LB enjoys the financial perks as well as the support and comradery of the RAF Reserves.
He says: “You will learn some valuable skills that you can transfer into your civilian life. You will have a lot of laughs with your colleagues. Through all this you will be supported by a fantastic recruitment team who will get you through your training, and once released, this support continues.”
“It’s like a family, basically”
A conversation with a family friend last Christmas led Caitlin Shanks, 19, to join the RAF Reserves. Her experiences with the Army Cadets when she was younger helped her find her feet, although the recruitment process – delayed by the pandemic – was still an enjoyable challenge.
And happily, she found lots of help along the way. She says: “We met some of the people in the Reserves during the training, and they’re all happy to speak to you – it’s like a family, basically. You know that everyone is ok and you feel ok to be yourself. They’re all very welcoming and nice.”
She’s now balancing her reservist role with a full-time hospitality job. “It’s fine because they give you a good six months or so in advance, so you can book it off and then, you’re only taking two days out of your month, each month, to do the training,” she explains.
Although she mentions that it’s not for everyone, Caitlin advises anyone curious to go for it. She adds: “No matter how long it takes you – if it takes two months or more than a year, they’re going to be there and they’re going to support you through it.”

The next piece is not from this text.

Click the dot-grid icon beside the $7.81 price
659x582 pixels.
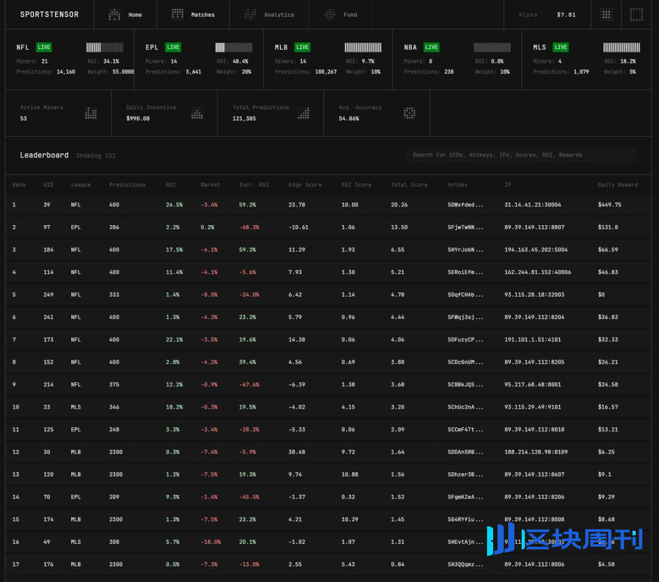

“It is an organisation where you feel valued”
After nine years in the Regular Royal Air Force, Frank Kelly, 33, decided to join RAF Lossiemouth as a Reserve five years ago.

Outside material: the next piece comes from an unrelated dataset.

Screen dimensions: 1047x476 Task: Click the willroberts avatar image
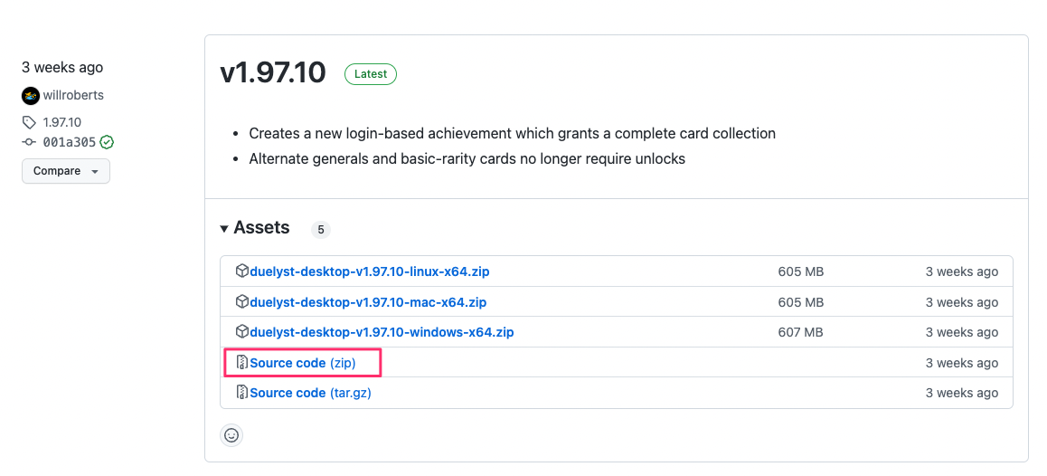(30, 96)
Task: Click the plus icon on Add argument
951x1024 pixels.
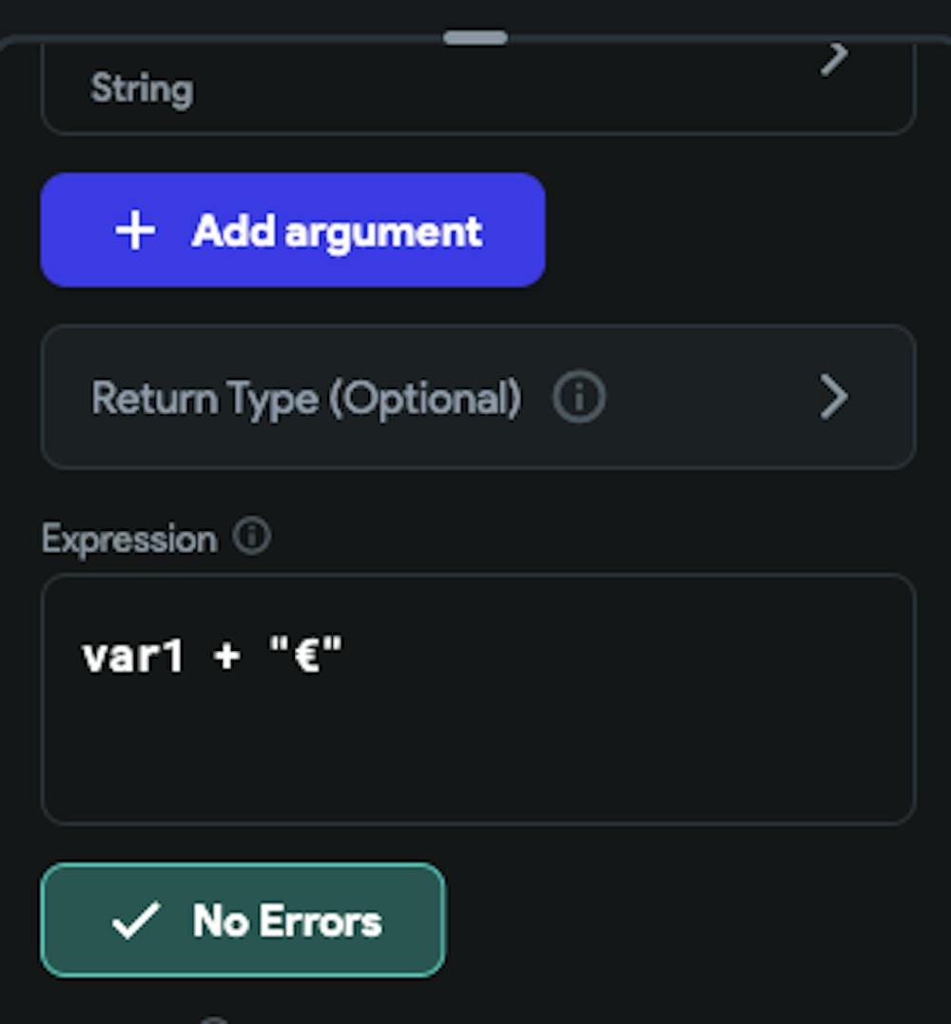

“The initial interview for commissioning was challenging and I found it a real test, but the recruiting staff were supportive and I felt well prepared for it,” says ex-regular Frank.
In his personal life, support has also come from his understanding wife and his employer, who has signed the Armed Forces Covenant (a public promise of support to those who serve).
“Sometimes it can be difficult when you have had a hard week at work to think about spending the weekend training, but I find it is a nice escape from the stresses of my civilian job,” he adds.
He is enjoying RAF Reserve opportunities, like representing the RAF in Cross Country Skiing.
He also adds: “Some of the training courses I have completed with the Reserves have had a real benefit in my civilian life and have let me develop new skills.”
If you’re interested, Frank recommends simply getting in touch: “The recruiting staff are happy to take the time to answer any questions you may have. There are some great experiences with the RAF Reserves. It is an organisation where you feel valued and always get back as much as you put in.”